++++ STUDY MATERIAL ++++
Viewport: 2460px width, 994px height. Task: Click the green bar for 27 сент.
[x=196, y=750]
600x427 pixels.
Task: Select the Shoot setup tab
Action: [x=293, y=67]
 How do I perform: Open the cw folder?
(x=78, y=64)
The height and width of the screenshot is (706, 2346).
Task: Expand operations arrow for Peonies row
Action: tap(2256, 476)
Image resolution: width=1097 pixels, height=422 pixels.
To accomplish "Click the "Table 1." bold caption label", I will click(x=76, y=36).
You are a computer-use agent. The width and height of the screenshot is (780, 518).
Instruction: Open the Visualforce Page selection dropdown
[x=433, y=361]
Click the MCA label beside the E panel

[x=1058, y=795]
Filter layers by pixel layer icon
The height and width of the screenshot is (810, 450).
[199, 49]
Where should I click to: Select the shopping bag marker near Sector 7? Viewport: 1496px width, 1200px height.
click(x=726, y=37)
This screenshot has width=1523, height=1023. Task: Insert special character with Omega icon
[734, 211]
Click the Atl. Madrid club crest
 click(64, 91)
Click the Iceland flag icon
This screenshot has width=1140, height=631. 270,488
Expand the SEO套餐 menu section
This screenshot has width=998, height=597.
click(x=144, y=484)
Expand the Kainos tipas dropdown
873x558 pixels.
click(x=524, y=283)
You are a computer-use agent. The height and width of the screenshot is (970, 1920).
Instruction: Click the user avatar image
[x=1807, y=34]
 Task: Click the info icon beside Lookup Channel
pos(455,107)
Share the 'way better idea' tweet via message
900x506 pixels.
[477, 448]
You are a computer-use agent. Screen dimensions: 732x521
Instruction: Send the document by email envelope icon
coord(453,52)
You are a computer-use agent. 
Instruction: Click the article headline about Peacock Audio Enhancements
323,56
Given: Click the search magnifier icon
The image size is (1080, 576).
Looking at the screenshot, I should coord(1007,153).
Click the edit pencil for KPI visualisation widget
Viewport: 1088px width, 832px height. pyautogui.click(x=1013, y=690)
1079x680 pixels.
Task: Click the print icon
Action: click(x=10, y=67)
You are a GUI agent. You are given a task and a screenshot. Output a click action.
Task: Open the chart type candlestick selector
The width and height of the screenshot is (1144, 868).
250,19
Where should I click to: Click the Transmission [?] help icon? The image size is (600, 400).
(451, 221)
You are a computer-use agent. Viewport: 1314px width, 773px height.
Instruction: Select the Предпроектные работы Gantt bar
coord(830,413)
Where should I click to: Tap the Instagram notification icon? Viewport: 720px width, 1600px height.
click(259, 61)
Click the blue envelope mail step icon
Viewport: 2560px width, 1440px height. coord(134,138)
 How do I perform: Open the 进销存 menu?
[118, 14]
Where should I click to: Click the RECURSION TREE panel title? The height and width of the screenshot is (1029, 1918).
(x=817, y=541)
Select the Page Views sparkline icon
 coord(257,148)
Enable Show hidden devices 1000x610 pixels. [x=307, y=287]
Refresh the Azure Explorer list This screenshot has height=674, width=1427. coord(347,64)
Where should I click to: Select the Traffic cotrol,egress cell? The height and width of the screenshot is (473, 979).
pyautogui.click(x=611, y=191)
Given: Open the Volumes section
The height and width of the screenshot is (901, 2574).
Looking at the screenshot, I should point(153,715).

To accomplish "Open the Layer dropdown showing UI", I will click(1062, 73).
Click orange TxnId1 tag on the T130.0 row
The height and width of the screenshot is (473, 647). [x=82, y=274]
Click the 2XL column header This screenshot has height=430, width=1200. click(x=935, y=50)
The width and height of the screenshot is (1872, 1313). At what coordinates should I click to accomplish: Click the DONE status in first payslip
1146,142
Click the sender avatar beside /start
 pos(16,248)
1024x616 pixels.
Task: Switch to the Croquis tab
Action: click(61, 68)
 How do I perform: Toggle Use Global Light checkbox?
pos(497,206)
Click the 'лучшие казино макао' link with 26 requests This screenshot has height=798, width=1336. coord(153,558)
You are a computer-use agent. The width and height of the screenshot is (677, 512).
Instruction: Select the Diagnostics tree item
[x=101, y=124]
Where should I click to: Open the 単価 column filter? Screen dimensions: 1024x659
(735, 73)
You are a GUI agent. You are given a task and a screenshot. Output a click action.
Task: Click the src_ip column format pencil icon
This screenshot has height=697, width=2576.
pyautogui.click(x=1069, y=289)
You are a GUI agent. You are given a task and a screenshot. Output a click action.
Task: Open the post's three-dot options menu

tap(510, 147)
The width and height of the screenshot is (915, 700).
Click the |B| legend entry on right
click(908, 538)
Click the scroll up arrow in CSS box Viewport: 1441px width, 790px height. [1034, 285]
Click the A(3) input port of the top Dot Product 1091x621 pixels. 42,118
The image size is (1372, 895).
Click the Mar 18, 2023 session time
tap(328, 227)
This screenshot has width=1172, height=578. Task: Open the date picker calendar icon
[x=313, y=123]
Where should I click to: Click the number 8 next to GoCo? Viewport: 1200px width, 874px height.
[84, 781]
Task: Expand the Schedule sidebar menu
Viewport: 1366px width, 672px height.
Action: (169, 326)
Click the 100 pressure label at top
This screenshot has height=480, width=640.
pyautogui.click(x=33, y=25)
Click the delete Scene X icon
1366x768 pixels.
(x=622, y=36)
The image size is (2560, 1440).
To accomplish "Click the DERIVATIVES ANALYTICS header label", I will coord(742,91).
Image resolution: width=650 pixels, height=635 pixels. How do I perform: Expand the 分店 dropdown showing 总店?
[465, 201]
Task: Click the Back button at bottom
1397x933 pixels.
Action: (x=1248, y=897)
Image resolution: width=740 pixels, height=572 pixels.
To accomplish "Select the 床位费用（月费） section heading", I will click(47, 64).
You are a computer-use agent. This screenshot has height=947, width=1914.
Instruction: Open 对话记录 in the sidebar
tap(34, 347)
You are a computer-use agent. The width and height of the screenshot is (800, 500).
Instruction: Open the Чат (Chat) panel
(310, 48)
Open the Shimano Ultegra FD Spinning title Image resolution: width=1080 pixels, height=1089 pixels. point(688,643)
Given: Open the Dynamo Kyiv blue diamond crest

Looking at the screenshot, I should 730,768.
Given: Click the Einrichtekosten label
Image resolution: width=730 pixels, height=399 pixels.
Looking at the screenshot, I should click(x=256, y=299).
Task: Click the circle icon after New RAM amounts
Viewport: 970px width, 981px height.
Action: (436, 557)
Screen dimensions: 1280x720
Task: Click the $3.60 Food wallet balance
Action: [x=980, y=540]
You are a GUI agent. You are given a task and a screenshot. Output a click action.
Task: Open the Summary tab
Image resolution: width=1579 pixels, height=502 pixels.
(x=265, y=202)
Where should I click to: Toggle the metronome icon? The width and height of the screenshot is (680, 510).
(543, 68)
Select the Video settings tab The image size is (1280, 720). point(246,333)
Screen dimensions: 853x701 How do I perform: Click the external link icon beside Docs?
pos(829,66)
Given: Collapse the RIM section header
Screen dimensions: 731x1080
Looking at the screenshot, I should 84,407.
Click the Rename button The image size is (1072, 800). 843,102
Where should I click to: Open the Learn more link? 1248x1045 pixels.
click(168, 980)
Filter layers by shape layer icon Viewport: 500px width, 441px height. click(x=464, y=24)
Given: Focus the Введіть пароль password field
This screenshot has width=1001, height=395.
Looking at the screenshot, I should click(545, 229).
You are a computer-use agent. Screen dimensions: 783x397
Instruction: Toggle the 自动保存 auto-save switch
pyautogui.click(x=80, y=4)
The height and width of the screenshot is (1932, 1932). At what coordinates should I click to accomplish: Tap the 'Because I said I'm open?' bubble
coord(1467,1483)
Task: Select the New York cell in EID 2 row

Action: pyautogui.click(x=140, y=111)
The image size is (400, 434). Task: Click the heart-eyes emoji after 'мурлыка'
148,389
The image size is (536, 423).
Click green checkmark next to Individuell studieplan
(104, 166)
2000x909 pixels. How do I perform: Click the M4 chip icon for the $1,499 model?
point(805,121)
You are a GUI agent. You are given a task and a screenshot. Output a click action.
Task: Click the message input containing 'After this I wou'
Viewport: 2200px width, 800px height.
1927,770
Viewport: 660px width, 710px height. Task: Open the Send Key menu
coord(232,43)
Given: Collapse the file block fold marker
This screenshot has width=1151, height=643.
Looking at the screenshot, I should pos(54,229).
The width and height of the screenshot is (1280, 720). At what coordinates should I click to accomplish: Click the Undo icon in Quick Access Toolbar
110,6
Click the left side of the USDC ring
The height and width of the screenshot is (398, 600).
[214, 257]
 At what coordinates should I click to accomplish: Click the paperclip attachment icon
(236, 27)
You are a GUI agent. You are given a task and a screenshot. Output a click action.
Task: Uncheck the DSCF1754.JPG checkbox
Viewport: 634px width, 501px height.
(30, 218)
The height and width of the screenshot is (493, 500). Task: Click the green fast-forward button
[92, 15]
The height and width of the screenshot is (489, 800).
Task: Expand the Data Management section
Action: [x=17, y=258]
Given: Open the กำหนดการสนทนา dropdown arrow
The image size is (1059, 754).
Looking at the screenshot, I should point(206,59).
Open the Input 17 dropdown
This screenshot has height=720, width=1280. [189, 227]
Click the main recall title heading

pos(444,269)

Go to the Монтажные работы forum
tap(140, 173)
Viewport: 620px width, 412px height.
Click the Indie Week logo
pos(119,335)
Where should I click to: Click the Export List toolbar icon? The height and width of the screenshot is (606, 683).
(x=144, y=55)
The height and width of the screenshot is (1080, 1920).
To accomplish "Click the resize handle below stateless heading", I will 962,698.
++++
▸ WHAT YOU WILL DO: From the data above, output exactly the lines between the one containing "Task: Open the chart" and the one containing "Given: Open the Volumes section", counting both of them.

▸ SOLUTION:
Task: Open the chart type candlestick selector
The width and height of the screenshot is (1144, 868).
250,19
Where should I click to: Click the Transmission [?] help icon? The image size is (600, 400).
(451, 221)
You are a computer-use agent. Viewport: 1314px width, 773px height.
Instruction: Select the Предпроектные работы Gantt bar
coord(830,413)
Where should I click to: Tap the Instagram notification icon? Viewport: 720px width, 1600px height.
click(259, 61)
Click the blue envelope mail step icon
Viewport: 2560px width, 1440px height. coord(134,138)
 How do I perform: Open the 进销存 menu?
[118, 14]
Where should I click to: Click the RECURSION TREE panel title? The height and width of the screenshot is (1029, 1918).
(x=817, y=541)
Select the Page Views sparkline icon
 coord(257,148)
Enable Show hidden devices 1000x610 pixels. [x=307, y=287]
Refresh the Azure Explorer list This screenshot has height=674, width=1427. coord(347,64)
Where should I click to: Select the Traffic cotrol,egress cell? The height and width of the screenshot is (473, 979).
pyautogui.click(x=611, y=191)
Given: Open the Volumes section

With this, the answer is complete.